• **Task goal**
Would you please retype the records that follow, word for word?

• **Stored data entries**
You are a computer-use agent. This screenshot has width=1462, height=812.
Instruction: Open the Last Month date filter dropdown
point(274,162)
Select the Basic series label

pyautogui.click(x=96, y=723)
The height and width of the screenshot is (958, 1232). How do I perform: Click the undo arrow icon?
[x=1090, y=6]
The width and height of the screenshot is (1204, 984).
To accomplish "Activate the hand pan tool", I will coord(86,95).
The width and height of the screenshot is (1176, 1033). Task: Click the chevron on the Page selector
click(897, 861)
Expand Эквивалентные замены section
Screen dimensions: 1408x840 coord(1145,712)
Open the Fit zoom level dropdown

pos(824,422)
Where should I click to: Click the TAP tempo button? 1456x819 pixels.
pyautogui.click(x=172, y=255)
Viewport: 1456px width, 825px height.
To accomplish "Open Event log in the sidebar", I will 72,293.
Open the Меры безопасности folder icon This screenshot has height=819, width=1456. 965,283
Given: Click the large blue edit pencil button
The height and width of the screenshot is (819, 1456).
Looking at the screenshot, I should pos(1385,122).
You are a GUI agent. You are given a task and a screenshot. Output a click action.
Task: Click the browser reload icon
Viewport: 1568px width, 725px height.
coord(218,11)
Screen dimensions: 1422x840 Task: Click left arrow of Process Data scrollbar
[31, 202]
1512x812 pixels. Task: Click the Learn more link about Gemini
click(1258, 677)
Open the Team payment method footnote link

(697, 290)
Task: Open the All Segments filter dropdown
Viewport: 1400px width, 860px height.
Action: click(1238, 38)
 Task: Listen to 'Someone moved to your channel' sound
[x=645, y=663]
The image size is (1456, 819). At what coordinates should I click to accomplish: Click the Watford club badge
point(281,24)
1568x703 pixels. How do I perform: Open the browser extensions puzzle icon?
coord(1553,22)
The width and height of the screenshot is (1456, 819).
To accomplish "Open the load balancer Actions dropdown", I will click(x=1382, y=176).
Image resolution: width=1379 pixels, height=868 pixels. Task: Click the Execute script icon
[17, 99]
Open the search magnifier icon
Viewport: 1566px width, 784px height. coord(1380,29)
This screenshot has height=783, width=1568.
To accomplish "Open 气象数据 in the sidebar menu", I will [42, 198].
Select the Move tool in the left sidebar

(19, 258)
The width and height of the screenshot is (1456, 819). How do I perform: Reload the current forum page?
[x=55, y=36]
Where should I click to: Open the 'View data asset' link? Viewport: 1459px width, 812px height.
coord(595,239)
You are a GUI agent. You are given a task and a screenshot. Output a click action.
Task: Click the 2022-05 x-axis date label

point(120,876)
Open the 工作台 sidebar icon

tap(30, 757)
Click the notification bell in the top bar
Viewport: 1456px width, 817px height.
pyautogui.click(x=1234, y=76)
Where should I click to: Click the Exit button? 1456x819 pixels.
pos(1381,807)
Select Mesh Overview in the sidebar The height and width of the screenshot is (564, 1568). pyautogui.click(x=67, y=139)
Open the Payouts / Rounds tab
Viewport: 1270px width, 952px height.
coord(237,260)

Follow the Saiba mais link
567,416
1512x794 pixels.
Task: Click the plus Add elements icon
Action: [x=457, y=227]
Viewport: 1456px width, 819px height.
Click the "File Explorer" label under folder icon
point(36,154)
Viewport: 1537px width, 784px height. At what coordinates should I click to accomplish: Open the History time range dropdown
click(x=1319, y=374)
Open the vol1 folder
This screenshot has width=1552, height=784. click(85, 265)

• **Reply to the exercise**
You are a computer-use agent. This screenshot has width=1462, height=812.
Instruction: Open the Last Month date filter dropdown
point(274,162)
Select the Basic series label

pyautogui.click(x=96, y=723)
The height and width of the screenshot is (958, 1232). How do I perform: Click the undo arrow icon?
[x=1090, y=6]
The width and height of the screenshot is (1204, 984).
To accomplish "Activate the hand pan tool", I will coord(86,95).
The width and height of the screenshot is (1176, 1033). Task: Click the chevron on the Page selector
click(897, 861)
Expand Эквивалентные замены section
Screen dimensions: 1408x840 coord(1145,712)
Open the Fit zoom level dropdown

pos(824,422)
Where should I click to: Click the TAP tempo button? 1456x819 pixels.
pyautogui.click(x=172, y=255)
Viewport: 1456px width, 825px height.
To accomplish "Open Event log in the sidebar", I will 72,293.
Open the Меры безопасности folder icon This screenshot has height=819, width=1456. 965,283
Given: Click the large blue edit pencil button
The height and width of the screenshot is (819, 1456).
Looking at the screenshot, I should pos(1385,122).
You are a GUI agent. You are given a task and a screenshot. Output a click action.
Task: Click the browser reload icon
Viewport: 1568px width, 725px height.
coord(218,11)
Screen dimensions: 1422x840 Task: Click left arrow of Process Data scrollbar
[31, 202]
1512x812 pixels. Task: Click the Learn more link about Gemini
click(1258, 677)
Open the Team payment method footnote link

(697, 290)
Task: Open the All Segments filter dropdown
Viewport: 1400px width, 860px height.
Action: click(1238, 38)
 Task: Listen to 'Someone moved to your channel' sound
[x=645, y=663]
The image size is (1456, 819). At what coordinates should I click to accomplish: Click the Watford club badge
point(281,24)
1568x703 pixels. How do I perform: Open the browser extensions puzzle icon?
coord(1553,22)
The width and height of the screenshot is (1456, 819).
To accomplish "Open the load balancer Actions dropdown", I will click(x=1382, y=176).
Image resolution: width=1379 pixels, height=868 pixels. Task: Click the Execute script icon
[17, 99]
Open the search magnifier icon
Viewport: 1566px width, 784px height. coord(1380,29)
This screenshot has height=783, width=1568.
To accomplish "Open 气象数据 in the sidebar menu", I will [42, 198].
Select the Move tool in the left sidebar

(19, 258)
The width and height of the screenshot is (1456, 819). How do I perform: Reload the current forum page?
[x=55, y=36]
Where should I click to: Open the 'View data asset' link? Viewport: 1459px width, 812px height.
coord(595,239)
You are a GUI agent. You are given a task and a screenshot. Output a click action.
Task: Click the 2022-05 x-axis date label

point(120,876)
Open the 工作台 sidebar icon

tap(30, 757)
Click the notification bell in the top bar
Viewport: 1456px width, 817px height.
pyautogui.click(x=1234, y=76)
Where should I click to: Click the Exit button? 1456x819 pixels.
pos(1381,807)
Select Mesh Overview in the sidebar The height and width of the screenshot is (564, 1568). pyautogui.click(x=67, y=139)
Open the Payouts / Rounds tab
Viewport: 1270px width, 952px height.
coord(237,260)

Follow the Saiba mais link
567,416
1512x794 pixels.
Task: Click the plus Add elements icon
Action: [x=457, y=227]
Viewport: 1456px width, 819px height.
Click the "File Explorer" label under folder icon
point(36,154)
Viewport: 1537px width, 784px height. At what coordinates should I click to accomplish: Open the History time range dropdown
click(x=1319, y=374)
Open the vol1 folder
This screenshot has width=1552, height=784. click(85, 265)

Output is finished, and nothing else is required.